▶ _Task directions_
Reproduce word for word the lines below, starting at the line that contains "Click the bus" and ending at the line that contains "Looking at the". Leave the pictures out of your copy.

▶ _The data_
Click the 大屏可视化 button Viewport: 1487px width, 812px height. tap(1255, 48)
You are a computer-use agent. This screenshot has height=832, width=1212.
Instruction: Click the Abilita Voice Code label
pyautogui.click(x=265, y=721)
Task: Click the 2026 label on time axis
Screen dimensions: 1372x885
--
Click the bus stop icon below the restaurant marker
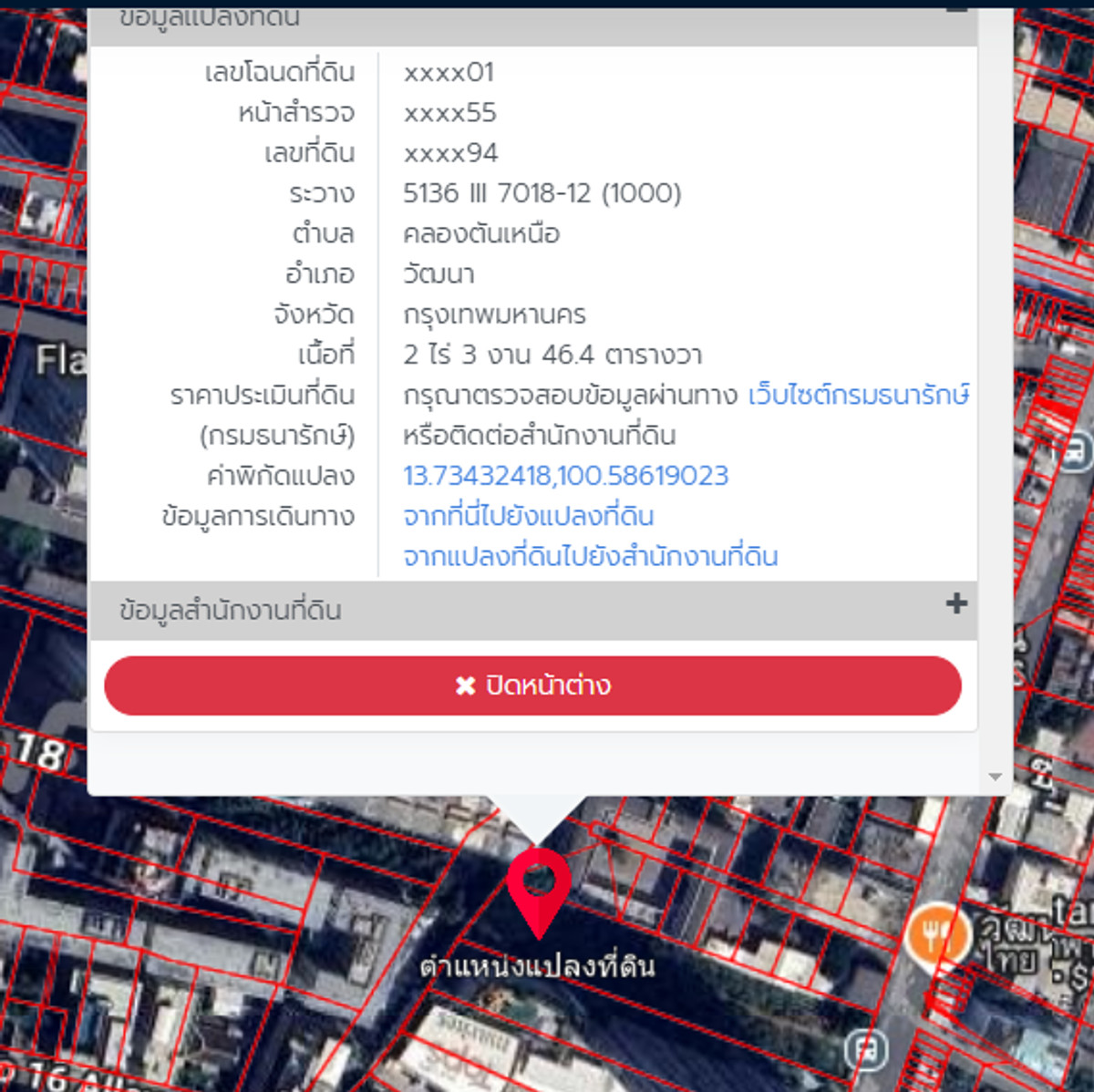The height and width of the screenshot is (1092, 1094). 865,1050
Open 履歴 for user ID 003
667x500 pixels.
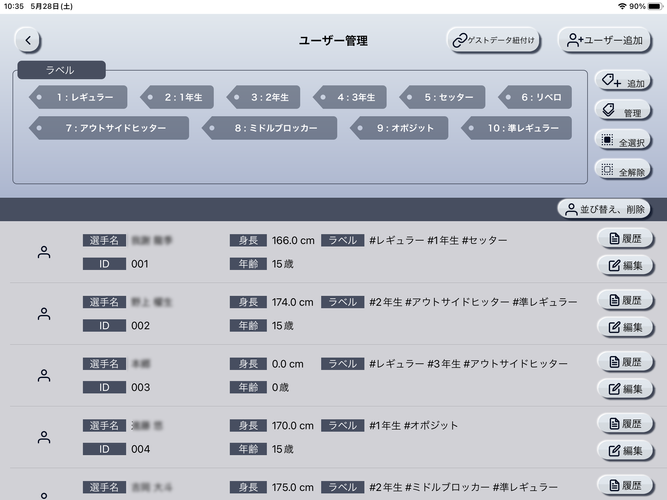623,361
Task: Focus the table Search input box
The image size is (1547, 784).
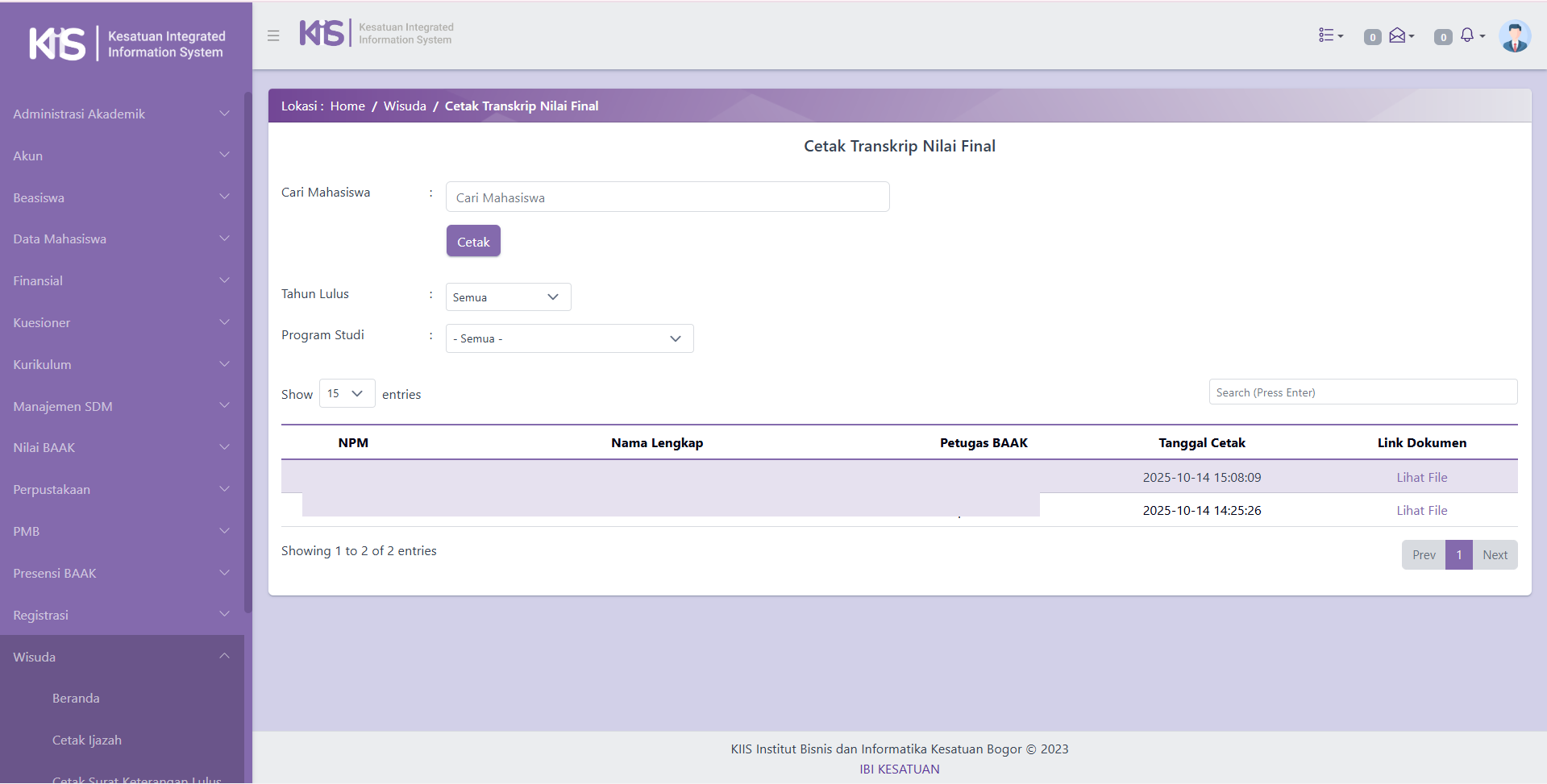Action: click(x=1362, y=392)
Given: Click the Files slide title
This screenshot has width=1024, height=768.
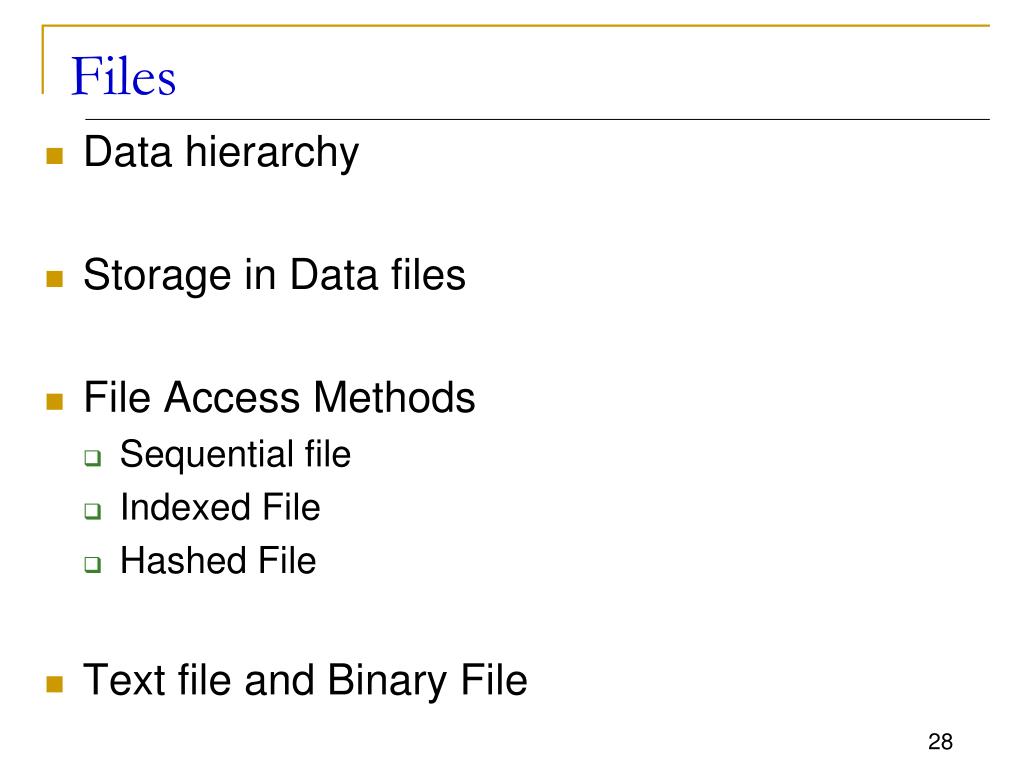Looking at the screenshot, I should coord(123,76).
---
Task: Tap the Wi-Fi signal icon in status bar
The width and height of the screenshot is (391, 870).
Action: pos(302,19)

▶ _Answer_
Click the bus stop icon below the restaurant marker
The height and width of the screenshot is (1092, 1094). 865,1050
Open 履歴 for user ID 003
667x500 pixels.
623,361
Task: Focus the table Search input box
The image size is (1547, 784).
Action: click(x=1362, y=392)
Given: Click the Files slide title
This screenshot has width=1024, height=768.
Looking at the screenshot, I should coord(123,76).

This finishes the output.